EXERCISE OBJECTIVE: Your answer is the lines below, exactly, from the one that contains "Image resolution: width=728" through the one that contains "Task: Refresh the", both included.

======== MATERIAL SUPPLIED ========

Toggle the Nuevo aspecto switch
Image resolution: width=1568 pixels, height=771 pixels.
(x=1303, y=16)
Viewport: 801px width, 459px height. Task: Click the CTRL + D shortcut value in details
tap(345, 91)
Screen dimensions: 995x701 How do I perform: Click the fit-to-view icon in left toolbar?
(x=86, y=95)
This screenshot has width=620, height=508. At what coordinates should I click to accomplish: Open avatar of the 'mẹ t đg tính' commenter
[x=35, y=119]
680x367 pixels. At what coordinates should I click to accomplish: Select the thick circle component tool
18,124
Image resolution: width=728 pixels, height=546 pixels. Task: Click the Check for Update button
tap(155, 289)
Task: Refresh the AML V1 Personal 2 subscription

========
======== MATERIAL SUPPLIED ========

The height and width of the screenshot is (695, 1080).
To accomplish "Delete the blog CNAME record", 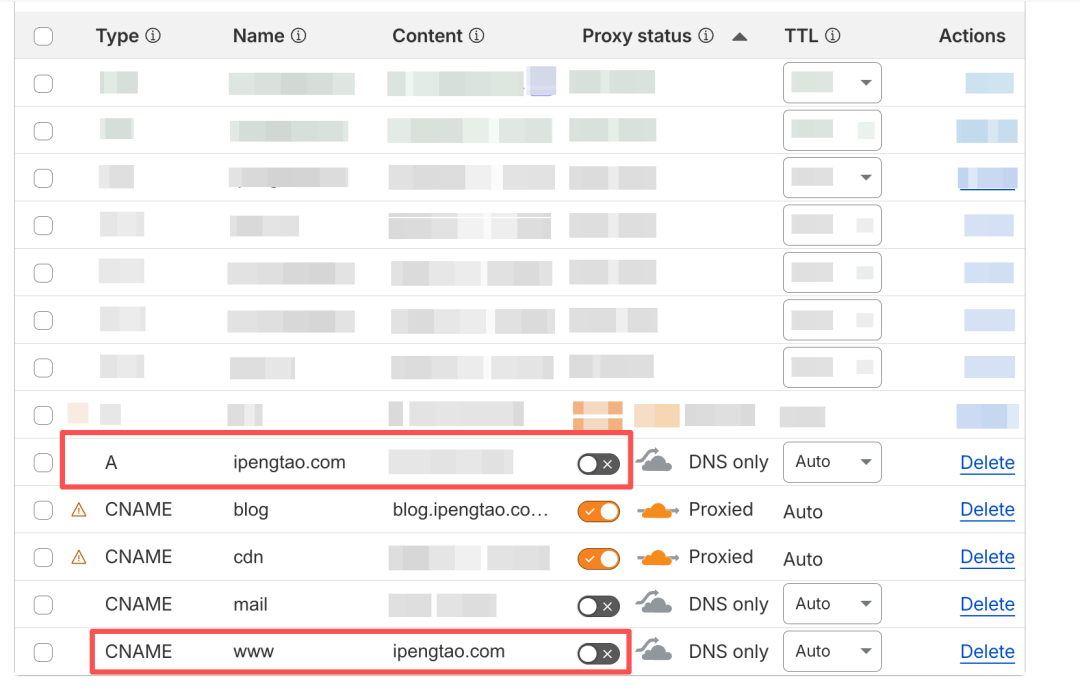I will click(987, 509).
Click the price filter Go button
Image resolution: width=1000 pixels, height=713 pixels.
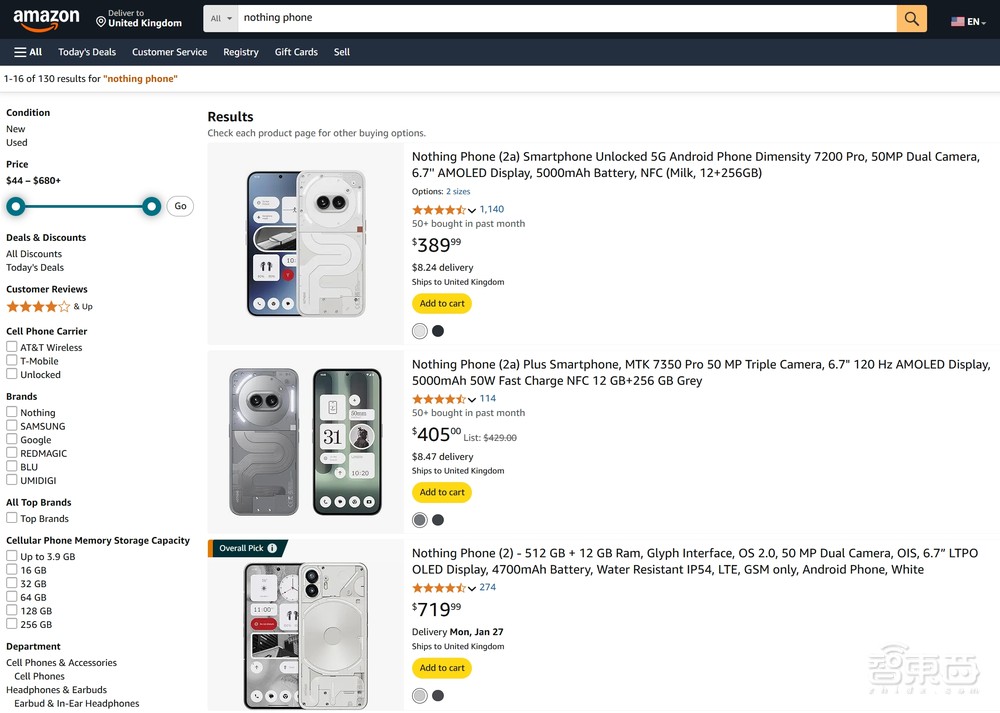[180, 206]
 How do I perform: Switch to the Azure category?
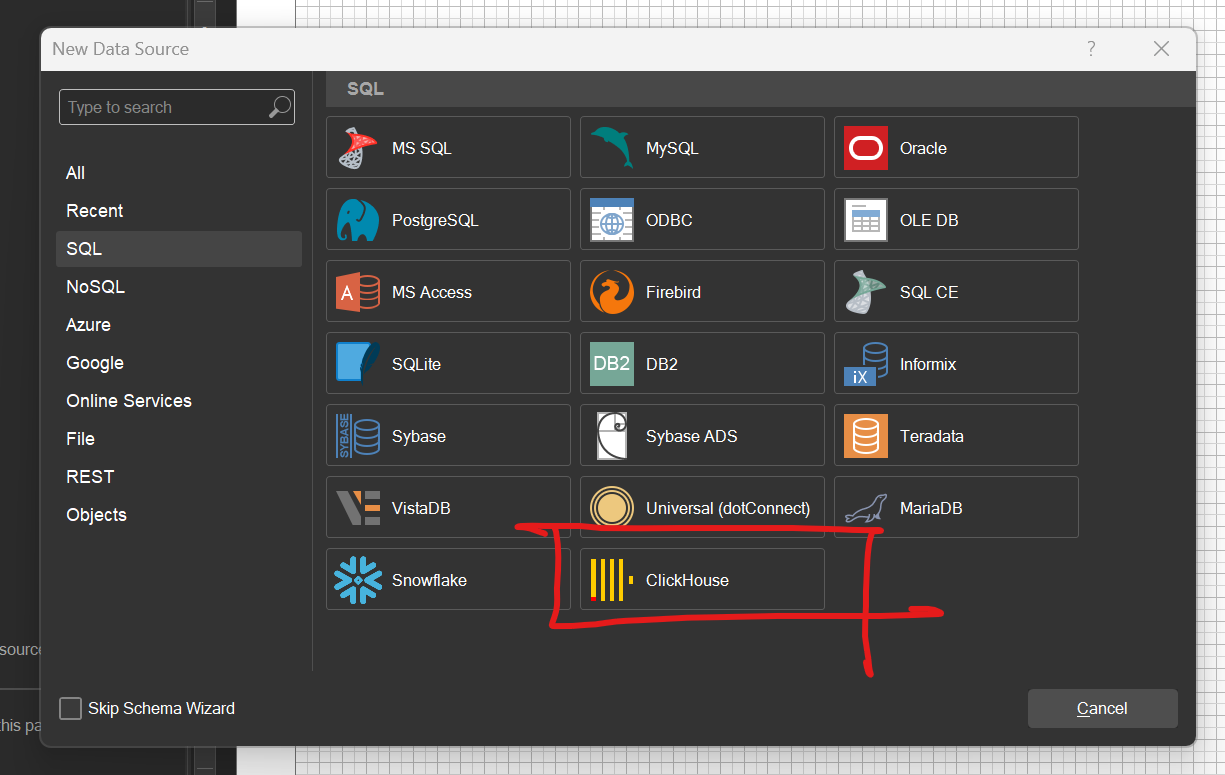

========

COMPLETED TASK:
Image resolution: width=728 pixels, height=546 pixels. Task: Click the Check for Update button
tap(155, 289)
Task: Refresh the AML V1 Personal 2 subscription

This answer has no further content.